NCBR: Research and innovation offices in Brussels team up to help Ukrainian research community

These updates are republished press releases and communications from members of the Science|Business Network

Statement

In these difficult days for Europe, we - the members of a community of Brussels-based research and innovation liaison offices - would like to express our solidarity with the people of the sovereign state of Ukraine, which on the 24th of February 2022 became a target of a hostile military aggression by the Russian Federation. In these grim days, we cannot remain indifferent and silent. With broken hearts, we are witnessing numerous casualties among innocent civilians and seeing tens of thousands forced to flee their motherland. Thus, without hesitation, we strongly condemn this unjustified invasion, occupation and destruction of independent Ukraine.

Watching the horrible scenes of this unfolding humanitarian crisis, we are deeply touched and concerned about the fate of our peers – members of the academic and research community of Ukraine. This is of particular concern to us - the first signatories of this statement, who are close to Ukraine geographically and who share with it the dark pages of violent past of the 20th century. The history that cannot repeat again.

Therefore, we feel obliged to act now. As the community of Brussels-based R&I liaison officers we cooperate with each other on a daily basis, in accordance with the principles of trust and openness, sharing and exchanging information and good practices, networking and enabling our stakeholders to strive and achieve. The European Research Area is where we work and where Ukraine and its academic and research community belongs as well.

Thus, we are fully committed to work tirelessly to make the necessary support available to all students, researchers and academics currently at risk. This involves those still in Ukraine as well as hundreds, if not thousands, who have been displaced so far and currently seek refuge. This includes vulnerable female scholars, caring for their children and elderly family members. In addition, support might also be needed to those brave individuals who speak loudly or protest against the Russian aggression over Ukraine across the neighbouring states, where freedom is not taken for granted.

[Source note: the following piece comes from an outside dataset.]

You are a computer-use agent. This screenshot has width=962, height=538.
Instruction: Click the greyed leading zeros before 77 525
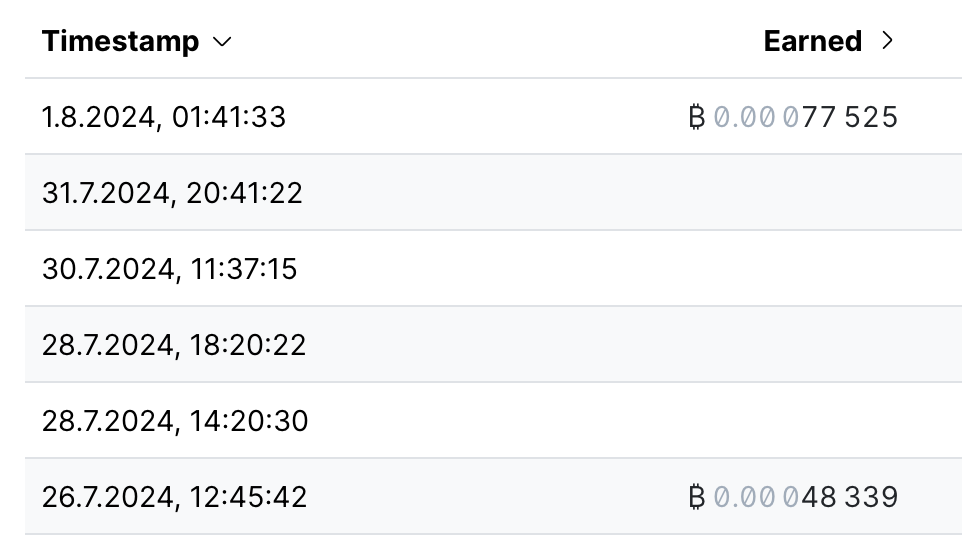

We commit to work with our European partners and stakeholders to develop and implement meaningful measures such as research and mobility funding instruments, administrative care, training and other support measures. We are also considering other possible ways to provide tangible assistance aimed at supporting our peers from Ukraine.

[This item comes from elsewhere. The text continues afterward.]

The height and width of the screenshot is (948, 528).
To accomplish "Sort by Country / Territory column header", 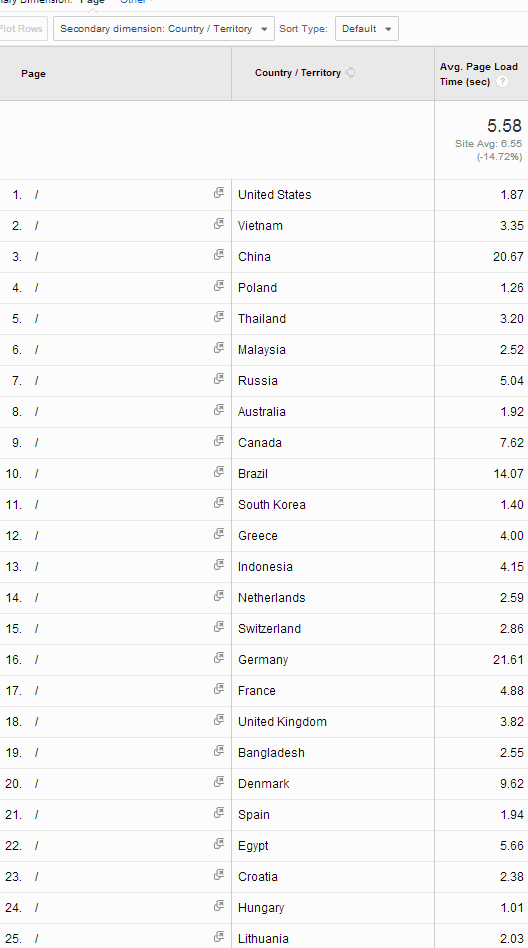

As a community operating in Brussels, we urge the European Commission to continue acting swiftly in order to prevent further damage to the Ukrainian academic and research sector. This includes a necessary reflection on the EU research ties with the Russian Federation and other states supporting the aggression against Ukraine. Furthermore, having seen fast-track funding measures implemented in 2020 as a direct response to the COVID-19 pandemic, we would welcome similar instruments to be deployed promptly with the aim to provide adequate funding support to Ukrainian students, researchers, universities and research organisations.

As we know very well, having access to information is crucial. Therefore, we commit to engage with a view to supporting and disseminating the #ScienceForUkraine campaign as a prime example of pan-European, bottom-up and fully organic project with significant value added. It is an initiative born online, coordinated by researchers from the nep4dissent.eu COST Action, financed by Horizon 2020. It is a Twitter profile (@Sci_for_Ukraine) and a web-based resource (https://scienceforukraine.eu/) pooling together offers of support from universities, research centres, laboratories and individual scientists aimed particularly at students and researchers from Ukraine.

In times like these, we must demonstrate to our dearest friends from Ukraine that the European Research Area and European Education Area are not just EU policies, but profound and tangible European values. We need to prove it. For this purpose, we are seeking to act together with the European Commission, in particular with colleagues across the Directorates-General for Research and Innovation, and for Education, Youth, Sport and Culture, as well as the relevant Executive Agencies. We can work and cooperate in a truly European dimension, where science brings people together to make our world and our societies better for our generation and for the generations to come.

This joint statement remains open for signature by all the other counterparts concerned, especially individual members of the community of Brussels-based research & innovation liaison offices.